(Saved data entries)
_ _ _

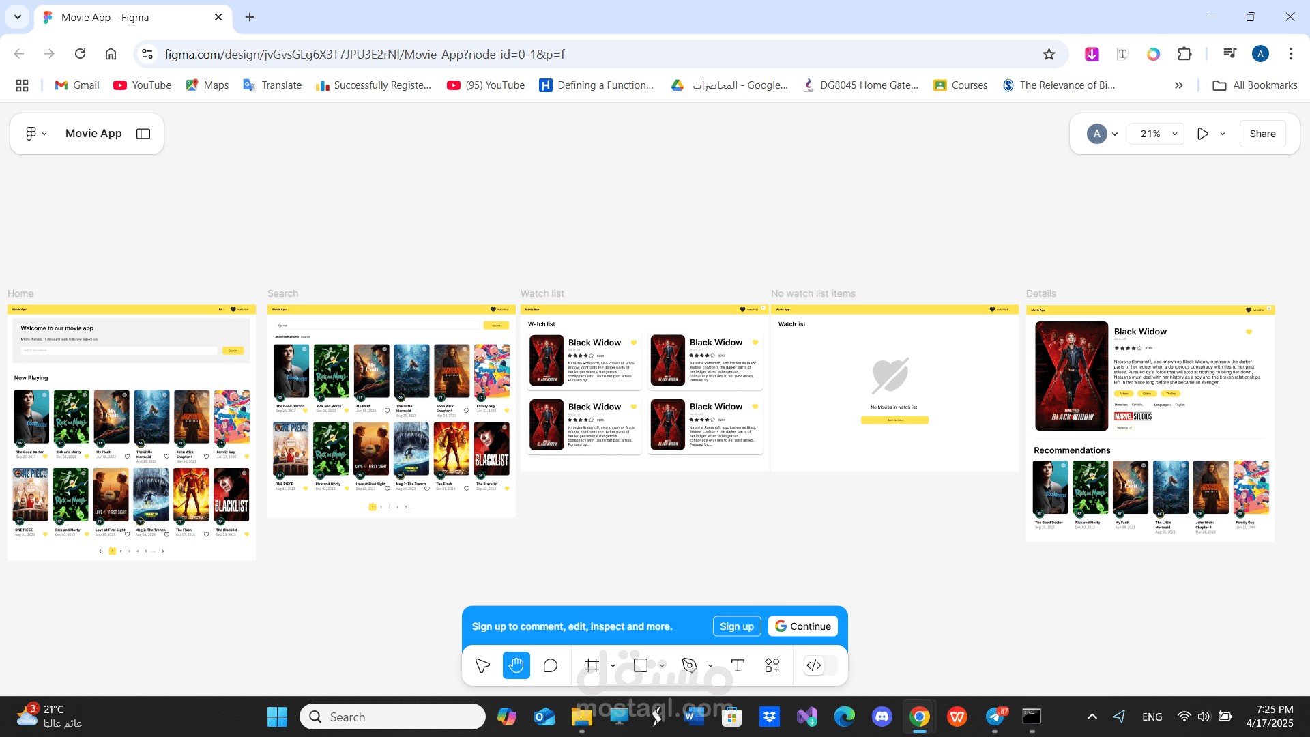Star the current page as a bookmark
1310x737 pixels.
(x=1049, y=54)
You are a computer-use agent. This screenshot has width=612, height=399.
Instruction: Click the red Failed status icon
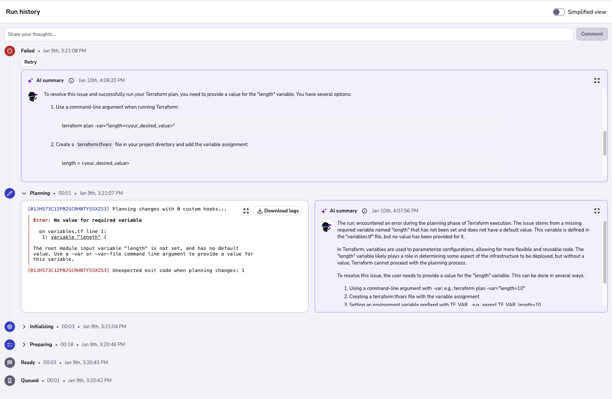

_ _ _

§ **Task statement**
Give again, unchanged, only the lines from the line containing "You are a computer-use" to the last line of the records above. Pictures do not belong in the copy.

§ **Answer space**
You are a computer-use agent. This screenshot has width=612, height=399.
Instruction: Click the red Failed status icon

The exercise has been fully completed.